Malgré tout, le septième art ne sera jamais le terrain de jeu privilégié de Jacques Loussier : c’est la télévision qui lui apporte ses plus grands succès publics, et peut-être ses plus grandes joies. Dès 1962, il compose la partition d’un téléfilm de Robert Valey, Un Château en Espagne, avant d’enchaîner plusieurs séries restées fameuses dans le paysage télévisuel français et d’offrir à la mémoire collective quelques thèmes immortels. Il travaille notoirement avec les réalisateurs Jean-Pierre Decourt pour les épisodes de Rocambole et Lagardère, Jean-Pierre Desagnat pour ceux de Chambre à Louer, Joseph Drimal pour Les Jeunes Années ainsi que Robert Guez pour Foncouverte et, surtout, le légendaire Thierry la Fronde dont le générique rythme l’imaginaire de bien des têtes blondes à l’époque.
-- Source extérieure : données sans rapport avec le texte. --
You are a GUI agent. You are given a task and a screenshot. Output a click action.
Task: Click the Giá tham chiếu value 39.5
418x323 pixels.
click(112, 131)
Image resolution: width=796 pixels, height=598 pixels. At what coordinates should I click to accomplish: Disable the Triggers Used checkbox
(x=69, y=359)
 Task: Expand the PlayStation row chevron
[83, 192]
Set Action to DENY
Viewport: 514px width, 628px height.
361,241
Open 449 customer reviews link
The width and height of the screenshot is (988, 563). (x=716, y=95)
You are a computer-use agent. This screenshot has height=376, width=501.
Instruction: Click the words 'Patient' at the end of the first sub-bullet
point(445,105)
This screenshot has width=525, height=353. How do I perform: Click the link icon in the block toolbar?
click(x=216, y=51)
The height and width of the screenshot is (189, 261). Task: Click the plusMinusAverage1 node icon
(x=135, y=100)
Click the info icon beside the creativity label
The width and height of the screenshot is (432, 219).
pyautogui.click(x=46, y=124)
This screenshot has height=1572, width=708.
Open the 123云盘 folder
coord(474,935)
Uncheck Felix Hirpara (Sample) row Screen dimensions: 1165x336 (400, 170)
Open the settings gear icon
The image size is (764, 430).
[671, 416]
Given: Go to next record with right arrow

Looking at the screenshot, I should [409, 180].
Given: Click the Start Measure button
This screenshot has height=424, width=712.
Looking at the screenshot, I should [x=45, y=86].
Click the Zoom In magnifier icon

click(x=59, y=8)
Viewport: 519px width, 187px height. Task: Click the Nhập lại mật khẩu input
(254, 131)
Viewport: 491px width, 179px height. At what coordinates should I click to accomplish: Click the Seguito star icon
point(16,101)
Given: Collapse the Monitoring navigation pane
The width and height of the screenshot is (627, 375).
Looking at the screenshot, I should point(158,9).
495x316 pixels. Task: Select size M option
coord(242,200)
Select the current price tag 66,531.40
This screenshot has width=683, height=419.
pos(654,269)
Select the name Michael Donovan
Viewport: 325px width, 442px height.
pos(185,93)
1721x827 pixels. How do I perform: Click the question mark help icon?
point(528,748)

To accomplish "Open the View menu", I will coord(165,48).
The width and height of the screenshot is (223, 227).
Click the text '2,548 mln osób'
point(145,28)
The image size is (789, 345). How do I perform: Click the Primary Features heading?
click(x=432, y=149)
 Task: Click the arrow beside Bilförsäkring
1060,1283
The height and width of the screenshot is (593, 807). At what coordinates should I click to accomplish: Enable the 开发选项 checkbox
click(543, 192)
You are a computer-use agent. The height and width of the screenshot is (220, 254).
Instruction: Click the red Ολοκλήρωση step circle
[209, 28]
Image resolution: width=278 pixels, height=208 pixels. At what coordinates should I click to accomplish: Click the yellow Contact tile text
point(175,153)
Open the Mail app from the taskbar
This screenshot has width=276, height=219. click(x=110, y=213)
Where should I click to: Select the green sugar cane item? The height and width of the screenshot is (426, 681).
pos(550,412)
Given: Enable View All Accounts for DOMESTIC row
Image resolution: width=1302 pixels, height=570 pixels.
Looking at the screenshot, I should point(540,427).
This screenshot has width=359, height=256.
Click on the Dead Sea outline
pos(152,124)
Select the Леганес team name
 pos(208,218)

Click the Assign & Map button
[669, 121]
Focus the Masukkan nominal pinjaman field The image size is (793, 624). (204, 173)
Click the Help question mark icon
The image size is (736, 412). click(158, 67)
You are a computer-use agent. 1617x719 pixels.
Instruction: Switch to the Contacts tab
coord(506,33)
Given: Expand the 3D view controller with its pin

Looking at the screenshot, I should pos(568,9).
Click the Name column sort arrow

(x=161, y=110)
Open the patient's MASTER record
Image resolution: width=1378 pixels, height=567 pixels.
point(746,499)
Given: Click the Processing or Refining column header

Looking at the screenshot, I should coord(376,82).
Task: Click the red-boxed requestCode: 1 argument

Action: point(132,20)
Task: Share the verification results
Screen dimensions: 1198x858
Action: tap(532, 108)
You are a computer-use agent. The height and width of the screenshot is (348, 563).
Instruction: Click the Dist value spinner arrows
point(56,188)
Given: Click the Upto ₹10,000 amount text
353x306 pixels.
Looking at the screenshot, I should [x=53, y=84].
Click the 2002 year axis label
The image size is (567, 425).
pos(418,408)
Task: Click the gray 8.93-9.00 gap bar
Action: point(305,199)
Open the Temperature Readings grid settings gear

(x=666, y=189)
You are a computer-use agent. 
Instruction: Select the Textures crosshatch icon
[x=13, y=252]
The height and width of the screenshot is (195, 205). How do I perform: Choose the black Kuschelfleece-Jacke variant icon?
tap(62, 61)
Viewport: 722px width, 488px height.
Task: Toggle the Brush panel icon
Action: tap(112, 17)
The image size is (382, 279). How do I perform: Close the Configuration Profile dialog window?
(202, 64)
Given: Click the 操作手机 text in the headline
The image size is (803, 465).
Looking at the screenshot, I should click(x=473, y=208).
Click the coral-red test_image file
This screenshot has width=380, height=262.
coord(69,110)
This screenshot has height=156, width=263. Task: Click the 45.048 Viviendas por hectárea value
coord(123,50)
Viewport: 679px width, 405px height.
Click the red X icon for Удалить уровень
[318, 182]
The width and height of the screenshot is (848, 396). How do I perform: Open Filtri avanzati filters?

En 1966, il entame à l’occasion d’un des trois épisodes de Rouletabille une longue collaboration et une amitié indéfectible avec Robert Mazoyer qui le mènera dans les trente années suivantes à d’autres mini-séries telles que Les Charmes de l’Été, Le Cœur au Ventre, Les Poneys Sauvages et Un Château au Soleil, jusqu’aux téléfilms Jeanne et Un Homme, respectivement en 1994 et 1997. Dans l’intervalle, ses contributions pour l’image s’espacent peu à peu : outre quelques habillages pour le troisième chaîne de l’ORTF en 1972, on retiendra principalement les six épisodes des Nouvelles Aventures de Vidocq de Marcel Bluwal en 1971, plusieurs projets de Jean Delannoy tels que Le Jeune Homme et le Lion (1976), L’Été Indien (1980), Frère Martin (1981) et Tout est dans la Fin (1987), d’autres pour Marcel Camus, Ce Diable d’Homme (1978) et Le Féminin Pluriel (1982), ainsi que les contributions synthétiques remarquées pour Boulevard des Assassins de Boramy Tioulong (1982) et pour le documentaire animalier Le Peuple Singe de Gérard Vienne (1989).

 

Jacques Loussier nous a quittés le 5 mars dernier, à l’âge de 84 ans.